Beatriz assistia assustada, ainda com dez anos de idade, enquanto sua mãe a puxava pela mão e se afastavam pela calçada da Avenida Paulista. De repente ouviu o cras característico de vidro sendo estilhaçado. A loja do McDonalds onde há pouco estivera comendo com a mãe estava sendo destruída à marretadas por um grupo de pessoas vestidas de preto, com capuzes e lenços no rosto. Era vinte de abril de dois mil e um, e os adeptos do Black Bloc faziam sua primeira aparição pública no Brasil, protestando, a seu modo agressivo, chocante e profundamente simbólico contra a aprovação da Área de Livre Comércio das Américas, uma política internacional amplamente criticada. Os manifestantes não machucaram ou sequer ameaçaram os clientes do restaurante, apenas destruíram sua fachada.

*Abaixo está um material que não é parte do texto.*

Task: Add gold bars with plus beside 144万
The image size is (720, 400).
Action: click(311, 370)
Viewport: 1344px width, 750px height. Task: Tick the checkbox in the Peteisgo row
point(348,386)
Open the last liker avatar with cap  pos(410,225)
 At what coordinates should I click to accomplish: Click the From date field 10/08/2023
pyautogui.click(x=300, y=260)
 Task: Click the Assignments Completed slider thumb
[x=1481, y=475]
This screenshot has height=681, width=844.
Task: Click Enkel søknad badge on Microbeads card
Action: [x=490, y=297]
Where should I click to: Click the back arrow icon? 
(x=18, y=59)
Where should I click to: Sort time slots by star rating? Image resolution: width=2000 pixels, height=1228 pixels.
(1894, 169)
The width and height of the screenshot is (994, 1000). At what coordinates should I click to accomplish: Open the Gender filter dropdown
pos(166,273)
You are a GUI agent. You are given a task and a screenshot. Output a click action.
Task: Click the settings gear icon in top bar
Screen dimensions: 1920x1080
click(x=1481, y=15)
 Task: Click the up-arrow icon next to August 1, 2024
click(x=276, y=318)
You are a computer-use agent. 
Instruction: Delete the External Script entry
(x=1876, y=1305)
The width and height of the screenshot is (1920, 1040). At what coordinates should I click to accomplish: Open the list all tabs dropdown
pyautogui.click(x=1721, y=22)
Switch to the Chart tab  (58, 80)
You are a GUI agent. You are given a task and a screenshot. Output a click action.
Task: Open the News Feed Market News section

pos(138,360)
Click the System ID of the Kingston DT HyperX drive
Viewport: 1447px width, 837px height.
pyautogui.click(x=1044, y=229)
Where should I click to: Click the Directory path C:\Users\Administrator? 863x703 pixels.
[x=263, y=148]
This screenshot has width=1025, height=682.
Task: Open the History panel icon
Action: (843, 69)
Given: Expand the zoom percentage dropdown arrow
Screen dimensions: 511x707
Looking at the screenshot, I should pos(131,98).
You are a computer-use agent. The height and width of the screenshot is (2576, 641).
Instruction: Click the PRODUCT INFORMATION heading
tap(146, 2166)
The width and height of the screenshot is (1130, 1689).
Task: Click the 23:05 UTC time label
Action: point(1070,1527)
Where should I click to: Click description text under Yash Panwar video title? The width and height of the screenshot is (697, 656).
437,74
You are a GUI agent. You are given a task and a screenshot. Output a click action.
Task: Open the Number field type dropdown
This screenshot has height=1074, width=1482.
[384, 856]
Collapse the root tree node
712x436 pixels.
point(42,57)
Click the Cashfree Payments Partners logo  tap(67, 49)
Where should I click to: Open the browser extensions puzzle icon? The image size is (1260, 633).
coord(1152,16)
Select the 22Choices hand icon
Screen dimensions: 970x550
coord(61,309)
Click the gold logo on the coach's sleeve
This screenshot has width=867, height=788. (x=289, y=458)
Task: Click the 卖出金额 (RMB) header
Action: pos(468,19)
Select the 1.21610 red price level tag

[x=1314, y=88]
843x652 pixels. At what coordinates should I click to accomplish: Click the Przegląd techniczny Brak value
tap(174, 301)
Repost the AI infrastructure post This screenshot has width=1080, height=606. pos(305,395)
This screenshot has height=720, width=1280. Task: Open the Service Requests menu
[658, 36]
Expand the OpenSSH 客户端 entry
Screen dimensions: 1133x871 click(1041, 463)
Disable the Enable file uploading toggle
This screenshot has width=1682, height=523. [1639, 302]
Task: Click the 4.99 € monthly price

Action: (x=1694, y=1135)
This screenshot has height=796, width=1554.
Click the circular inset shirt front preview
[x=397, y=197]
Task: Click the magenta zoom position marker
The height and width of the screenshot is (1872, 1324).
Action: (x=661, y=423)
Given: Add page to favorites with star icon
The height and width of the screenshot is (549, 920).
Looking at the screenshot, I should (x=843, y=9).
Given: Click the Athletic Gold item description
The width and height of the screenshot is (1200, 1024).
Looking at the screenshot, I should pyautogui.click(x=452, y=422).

Outras fachadas de grandes lojas franquiadas multinacionais, e também agências bancárias, foram quebradas naquele dia, e Beatriz assistiu a boa parte das ações, enquanto a mãe tentava mantê-las longe da bagunça e em segurança até chegarem ao Metrô. Aquelas cenas jamais saíram da cabeça da menina, que desde pequena era acusada pelos pais e familiares por “pensar demais” e “nunca ficar feliz com nada”. Principalmente uma das figuras de preto, que brandia vigorosamente a pesada marreta de cabo longo contra a vidraça do McDonald’s. Apesar do rosto coberto, as curvas sob as roupas pretas e o tom característico de sua voz a bradar evidenciavam uma mulher. Para Beatriz, aquela era uma mulher que homem nenhum ousaria tentar intimidar ou agredir, e ela queria ser assim quando crescesse.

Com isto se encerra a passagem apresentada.